Городок тоже засыпает. Лишь собаки упорно лают, прислушиваясь друг к другу.

Мне казалось, что я на одну минуту завел глаза, а уже кто-то словно выламывает простенок. Сажусь, стараясь дать себе отчет. Да, кто-то торопливо, нервно стучит в окно.

Быстро одеваюсь, выхожу. Двор, жующие лошади, домики с закрытыми ставнями; все смутно, неясно, и надо всем – скупые звезды.

– Берите шинель, оружие, пойдемте сейчас!

Он тоже смутный, неясный, как и все кругом; в кожаной куртке, молодой, и голос незнакомый.

Что за черт!

Торопливо беру шинель, запихиваю в карман револьвер. Все спят. Охватывает знакомое ощущение напряженности и вдруг родившейся опасности.

Раз… два… три!.. Еще раз, вздваиваясь… Орудийные выстрелы…

Э-э, вон оно что!.. Но откуда же, откуда это?! Ведь штаб не имеет права быть ближе шестидесяти верст от линии фронта.

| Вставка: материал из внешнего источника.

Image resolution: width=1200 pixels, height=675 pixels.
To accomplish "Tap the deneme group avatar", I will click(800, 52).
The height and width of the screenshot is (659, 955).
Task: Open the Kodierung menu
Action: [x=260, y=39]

– Сейчас идет бой верстах в двенадцати отсюда. Махно врасплох напал; из всех сил старается прорваться.

Мы торопливо идем по пустынной, но в молчании и тьме чутко-тревожной улице.

Бах!.. Ба-ба-х!!

Шаги звонко и одиноко разносятся. Отделяясь от черноты домов, быстро подходит темная фигура; смутно чернеет винтовка на изготовке:

– Стой!! Пропуск?

Товарищ говорит.

– Ступайте.

Когда пришли, уже все были в сборе. Сверху электрическая лампочка напряженно освещала немного усталые, помятые от бессонной ночи, но живые лица. Слышатся смех, остроты, а в окна: бах!.. ба-ба-бах!..

– Если б ворвался, всех бы перерезал…

– Да уж политотдел-то в первую голову.

Торопливо составляются воззвания к махновцам, к населению, к красноармейцам; тут же набирают, печатают. Засадили и меня писать листовку.

– Некоторые учреждения свертываются на всякий случай.

– Не мешает. Ба-ба-бах!!

Рассвет медленно-медленно вливается в распахнутые окна, и лампочка теряет свою напряженность, бледнеет. Подвозят раненых. Они возбужденно рассказывают:

– У него орудия, а у нас нету… Он бьет, как хочет. Голыми руками его не возьмешь.

Поднялось солнце. Автомобиль выносит нас из города. В утреннем воздухе орудийные удары все отчетливее.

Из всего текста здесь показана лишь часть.